SET PROBLEM A:
In the thesis abstract, which attractive intermolecular forces are named as especially responsible for inefficient oil recovery?

** Begin PROVIDED PASSAGE **

Date Thesis Awarded
Honors Thesis -- Access Restricted On-Campus Only
Bachelors of Science (BS)
In many reservoirs, oil recovery is limited by the tendency of oil to adhere to surrounding mineral surfaces. Modern injection well techniques force fluids into the reservoir to enhance recovery by raising the hydrostatic pressure, but still leave behind a significant amount of the oil. Attractive intermolecular forces, especially van der Waals forces, are responsible for these inefficiencies; however, the relative strength of electrostatic repulsion in the solution also plays a role. This study seeks to maximize oil recovery by determining the factors that lead to adhesion at the nanoscale, thus allowing for optimized recovery techniques to be employed.

** End PROVIDED PASSAGE **
** Begin EXTRACTED INFORMATION **

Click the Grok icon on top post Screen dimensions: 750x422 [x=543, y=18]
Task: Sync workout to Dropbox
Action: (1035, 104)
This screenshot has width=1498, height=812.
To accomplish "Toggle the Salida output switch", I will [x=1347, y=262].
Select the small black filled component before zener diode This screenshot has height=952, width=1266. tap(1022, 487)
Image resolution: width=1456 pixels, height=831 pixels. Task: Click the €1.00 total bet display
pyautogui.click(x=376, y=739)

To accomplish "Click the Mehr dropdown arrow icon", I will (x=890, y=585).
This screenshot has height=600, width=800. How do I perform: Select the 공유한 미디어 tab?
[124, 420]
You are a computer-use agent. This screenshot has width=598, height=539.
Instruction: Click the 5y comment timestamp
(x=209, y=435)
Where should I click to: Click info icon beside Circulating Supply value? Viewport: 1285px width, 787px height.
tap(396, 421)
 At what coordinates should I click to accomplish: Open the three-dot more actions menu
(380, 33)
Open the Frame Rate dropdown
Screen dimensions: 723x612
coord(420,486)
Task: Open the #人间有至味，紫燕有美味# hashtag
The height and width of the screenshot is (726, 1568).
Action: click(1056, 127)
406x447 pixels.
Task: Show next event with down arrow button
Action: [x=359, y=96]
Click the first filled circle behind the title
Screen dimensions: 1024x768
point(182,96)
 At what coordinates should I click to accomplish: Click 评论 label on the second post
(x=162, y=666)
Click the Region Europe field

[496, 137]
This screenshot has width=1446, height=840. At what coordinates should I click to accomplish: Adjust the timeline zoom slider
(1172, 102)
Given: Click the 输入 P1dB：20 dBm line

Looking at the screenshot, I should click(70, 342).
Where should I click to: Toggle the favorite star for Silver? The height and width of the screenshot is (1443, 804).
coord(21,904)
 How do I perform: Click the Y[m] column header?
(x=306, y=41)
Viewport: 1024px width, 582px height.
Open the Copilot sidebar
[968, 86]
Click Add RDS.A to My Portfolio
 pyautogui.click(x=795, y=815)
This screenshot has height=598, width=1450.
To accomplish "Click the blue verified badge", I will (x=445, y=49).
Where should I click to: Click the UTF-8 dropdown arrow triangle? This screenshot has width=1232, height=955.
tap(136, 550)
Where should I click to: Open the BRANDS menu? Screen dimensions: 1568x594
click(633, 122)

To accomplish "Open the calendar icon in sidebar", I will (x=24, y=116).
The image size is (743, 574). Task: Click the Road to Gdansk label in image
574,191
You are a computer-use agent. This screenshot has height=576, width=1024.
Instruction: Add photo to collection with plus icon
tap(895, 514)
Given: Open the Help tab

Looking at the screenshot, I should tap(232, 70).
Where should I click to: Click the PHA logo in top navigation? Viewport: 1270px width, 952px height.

** End EXTRACTED INFORMATION **

SET PROBLEM B:
Convert the records, starting at the line containing "Click the Region Europe field" and ending at the line containing "(1172, 102)", into a JSON list of strings with one string per line and blank lines omitted.

RESULT A:
Van der Waals forces.

RESULT B:
[
  "Click the Region Europe field",
  "[496, 137]",
  "This screenshot has width=1446, height=840. At what coordinates should I click to accomplish: Adjust the timeline zoom slider",
  "(1172, 102)"
]